A sugar high or a sustainable bull market

The S&P 500 rallied 4.48% in January to record its' best January performance since 1997, and if you believe in statistics, an up January bodes well for a positive year. Our results are currently posted on the performance page. Perhaps more importantly, the deflation trade of 2011 has returned to the reflation trade that has been key to our success for the past ten years. Will this trend continue, or is it a mere sugar high based on Europe's liquidity fix that is doomed to relapse into fatigue?
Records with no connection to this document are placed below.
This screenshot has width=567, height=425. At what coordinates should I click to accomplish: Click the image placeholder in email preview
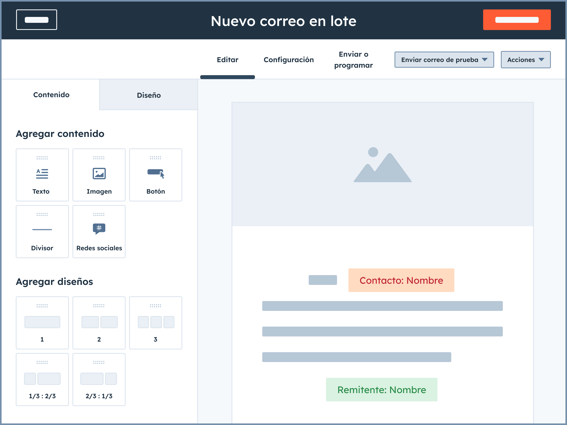click(383, 165)
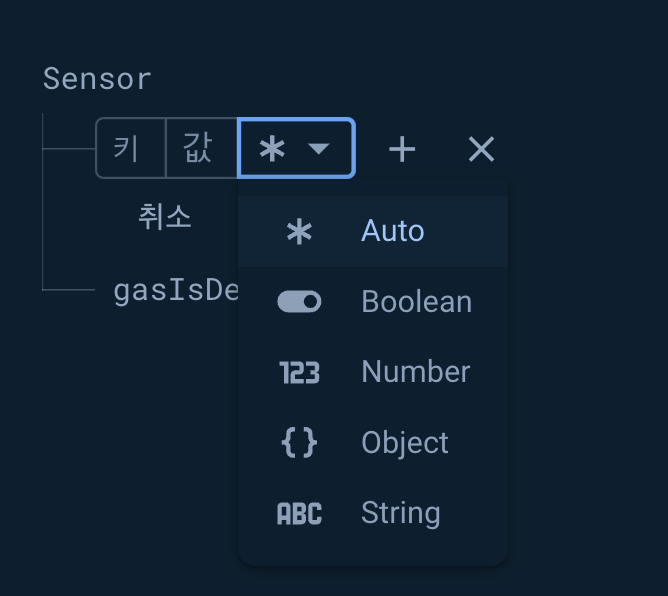This screenshot has height=596, width=668.
Task: Collapse the type dropdown via its arrow
Action: point(319,148)
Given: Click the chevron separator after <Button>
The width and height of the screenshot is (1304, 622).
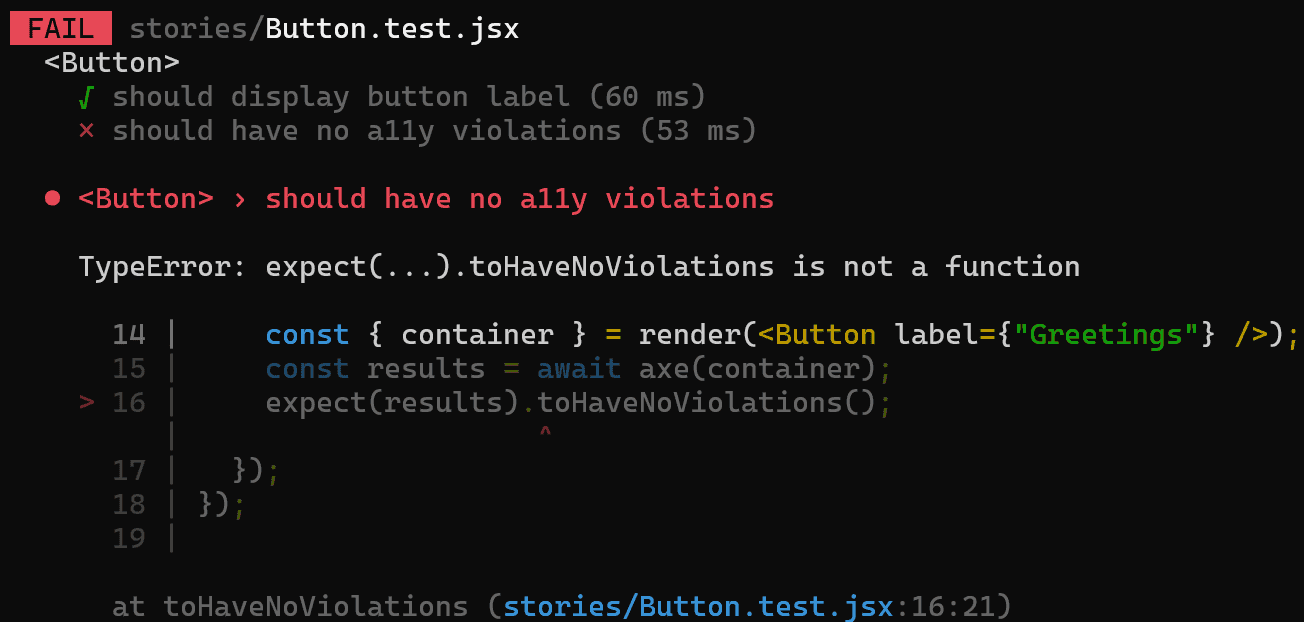Looking at the screenshot, I should [x=239, y=199].

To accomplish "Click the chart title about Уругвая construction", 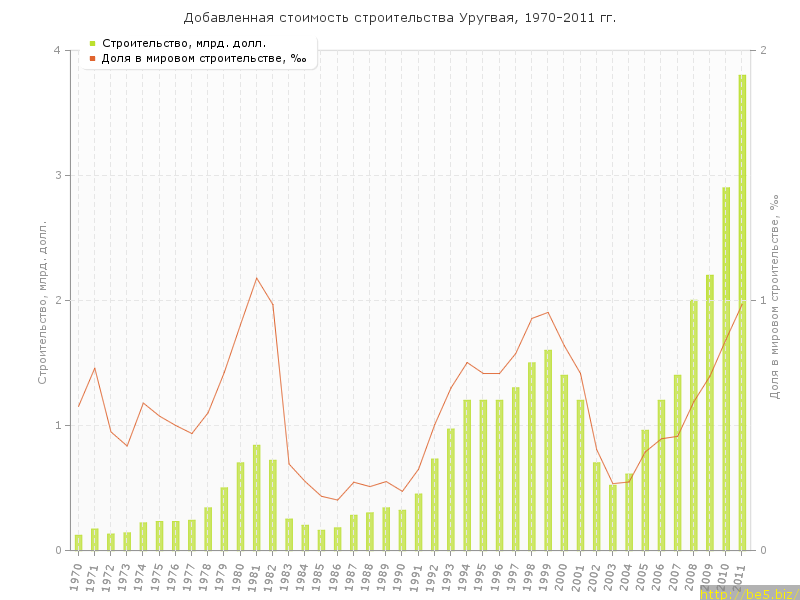I will 400,18.
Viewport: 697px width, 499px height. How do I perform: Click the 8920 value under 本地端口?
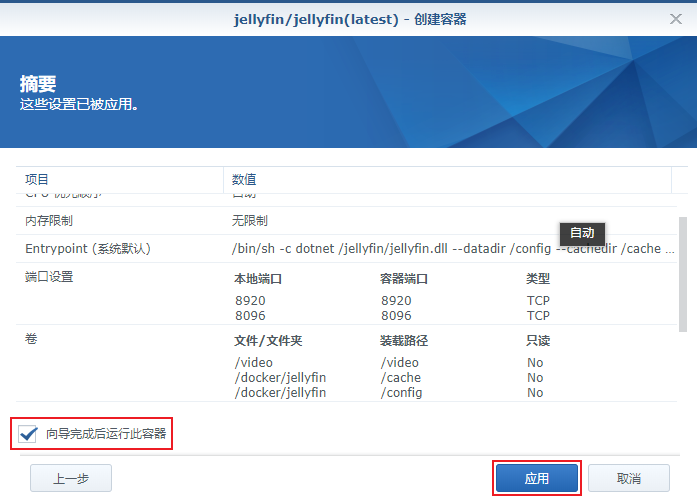249,300
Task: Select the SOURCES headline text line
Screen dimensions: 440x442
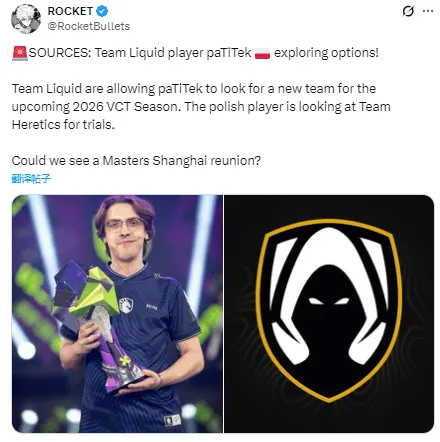Action: pyautogui.click(x=195, y=53)
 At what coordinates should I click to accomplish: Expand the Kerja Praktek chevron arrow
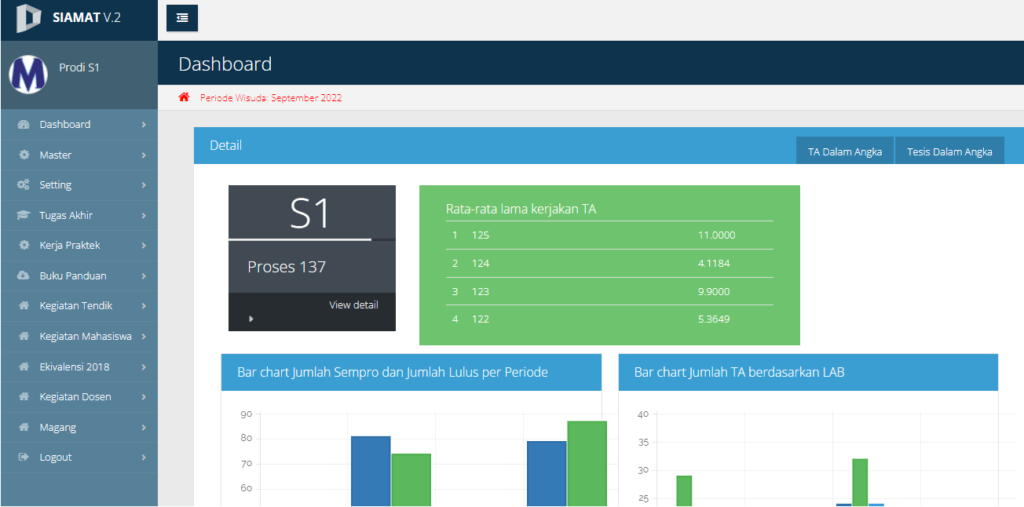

Here are some prognostications from my favorite analysts and a final comment from me.

    

The one thing that keeps me up at night is trying to decide if we have launched into a new bull market (we did have a mini bear market last Fall), or if we are in an aging bull market that began in March of 2009. This is important because new bull markets are measured in years, whereas, a bull market long in the tooth can be measured in months or even weeks. It's anyone's guess at this time, but I'm afraid the technical work that I do would suggest that the market has risen mostly on the lack of supply as opposed to strong demand, and this is a sign of a weakening market. The good news is that if we do get a bear market as we enter into the Spring or Summer, it is likely to be of short duration and considerably shallower than the first two of this secular bear market. Additionally, any downturn is sure to bring helicopter Ben to the rescue with another round of quantitative easing, a positive for the reflationary trade.